Star of Bethlehem is an ornamental garden flower that is often times sold as cut flowers in a bouquet. It is a bulbous plant that is part of the lily family. Within the United States, it can be found growing wildly and has a leafless stem and shiny, dark green leaves near the flowers which are white with six petals. The star of Bethlehem has a three lobed capsule that contains several black seeds that are oval in shape.
A quick diagnosis and treatments will give your horse a better chance of survival. That is why it is important to contact your veterinarian immediately for an emergency visit if you see any of these symptoms or you witness your horse eating a star of Bethlehem plant.
The star of Bethlehem plant is a part of the lily family and contains toxins that are cardiac glycosides. The entire plant is toxic to your horse, but the bulb and the flower contain the highest concentrations of the toxins.
Cardiac glycosides are considered to be cardioactive steroids and will affect the heart. They specifically disrupt the heart’s natural rhythm and will cause damage to the other systems throughout your horse’s body. Ingesting eight star of Bethlehem flowers is lethal to your horse.
When you suspect that your horse has ingested star of Bethlehem, you must contact your veterinarian for an emergency visit. Your veterinarian will conduct a full physical examination of your horse and ask you questions about your horse’s environment and feed. If you saw your horse eating a specific plant, get a sample of that plant, if possible, for your veterinarian.
Many veterinarians will ask what plants are in your horse’s pasture or close enough to the pasture fence that your horse can reach. If you are unsure, they may walk the pasture looking for the offending plant or plants.
The clinical symptoms that have already presented will give your veterinarian a clue as to the cause of your horse’s illness. The presence of an abnormal heart rate will tell your veterinarian that your horse has ingested a plant that is a cardiac glycoside.
A urinalysis, fecal examination, and complete blood count will also be conducted to conclusively diagnose star of Bethlehem poisoning in your horse.
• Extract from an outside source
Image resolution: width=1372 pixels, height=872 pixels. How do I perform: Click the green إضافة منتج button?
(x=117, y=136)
As soon as you notice any symptoms and while waiting for your veterinarian to arrive, remove your horse from their pasture and put them in their stall with clean, thick bedding. Remove all feed and hay from the stall.
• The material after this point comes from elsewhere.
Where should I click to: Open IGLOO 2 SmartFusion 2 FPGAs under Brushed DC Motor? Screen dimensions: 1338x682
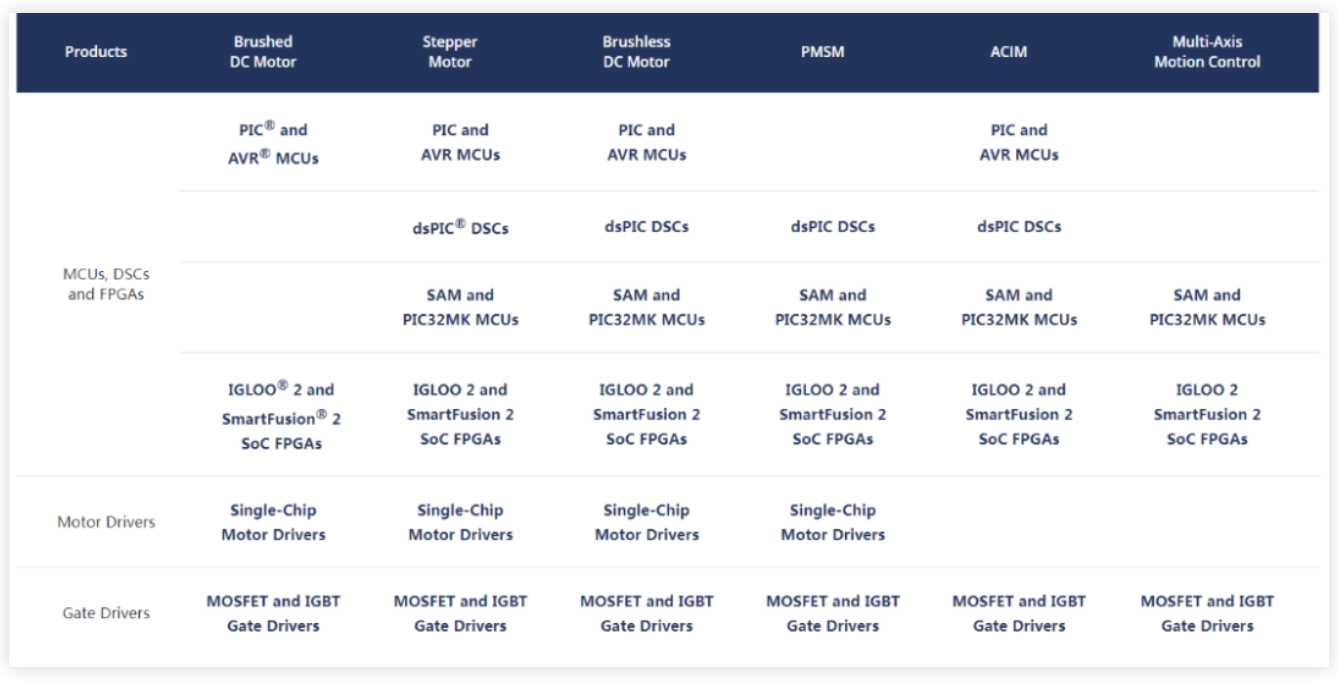(x=281, y=415)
Once your veterinarian diagnoses star of Bethlehem poisoning, treatments must begin immediately. Your veterinarian will most likely recommend that your horse be admitted into the animal hospital so supportive care can begin.
During supportive care it is essential that your horse be kept calm and stress free to minimize the possibility of a fatal cardiac disturbance. If your horse is naturally high strung, your veterinarian may opt for a light sedative to calm them. Intravenous fluid and nutritional therapies will be given while hospitalized. Medications that are being used to treat any symptoms that are present will most likely be given through the IV to reduce the amount of stress medicating by mouth can cause.
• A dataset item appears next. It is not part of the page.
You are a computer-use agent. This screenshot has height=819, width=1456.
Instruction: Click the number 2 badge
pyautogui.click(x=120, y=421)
Your veterinarian will give activated charcoal to absorb and bind any plant toxins that are still present in your horse’s gastrointestinal tract. Activated charcoal must be given by mouth.
Anti-arrhythmic medications may also be prescribed if your horse is showing signs of cardiac irregularities. Magnesium sulfate can be used to treat ventricular arrhythmias and prevent your horse from going into cardiac arrest. Magnesium sulfate must be given by mouth, not through an IV.
In many cases of star of Bethlehem poisoning in horses, treatments are begun too late to be effective. Most horses that do recover from star of Bethlehem poisoning will have permanent heart damage preventing them from returning to their normal activities. Horses with permanent heart damage will need to be relegated to being a pasture horse and not be used for work or pleasure riding.